2010 Winchester City Council election
| 6 May 2010 |

19 of 57 seats to Winchester City Council 29 seats needed for a majority
|  | First party | Second party |
| Party | Conservative | Liberal Democrats |
| Seats before | 29 | 24 |
| Seats won | 10 | 9 |
| Seats after | 26 | 29 |
| Popular vote | 25,743 | 24,676 |
| Percentage | 46.5% | 44.6% |
- Results by Ward
| Council control before election Conservative | Council control after election Liberal Democrats |

= 2010 Winchester City Council election =

2010 UK local government election

The 2010 Winchester Council election took place on 6 May 2010 to elect members of Winchester District Council in Hampshire, England. One third of the council was up for election and the Liberal Democrats gained overall control of the council from the Conservative Party.

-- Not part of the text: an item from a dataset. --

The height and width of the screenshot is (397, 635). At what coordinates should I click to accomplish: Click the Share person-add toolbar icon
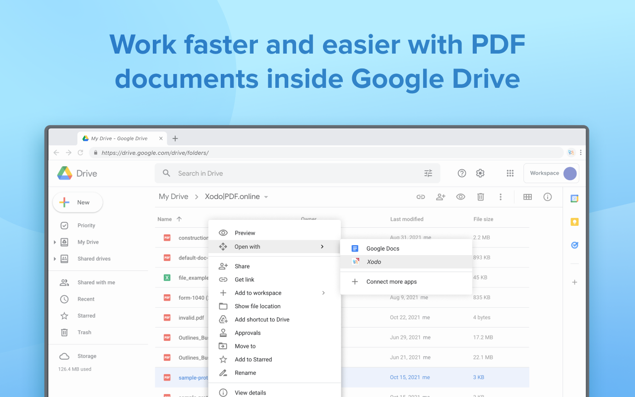click(x=441, y=197)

After the election, the composition of the council was:
- Liberal Democrat 29
- Conservative 26
- Independent 2

==Campaign==
The Conservatives had gained control of Winchester council in the 2006 election after a sex scandal involving the local Liberal Democrat MP Mark Oaten. Going into the 2010 election the Conservatives had a majority of just 1 seat and were defending 13 seats compared to 4 for the Liberal Democrats, due to the seats they won in 2006 being due for election in 2010. Several councillors stood down at the election, including George Hollingbery from The Alresfords ward to contest the Meon Valley constituency in the general election, Fred Allgood from Denmead ward, Georgina Busher from Bishop's Waltham and James Stephens from St Luke ward. Brian Collin also did not defend his Olivers Battery and Badger Farm ward, which he had held for 24 years, to contest St John and All Saints instead.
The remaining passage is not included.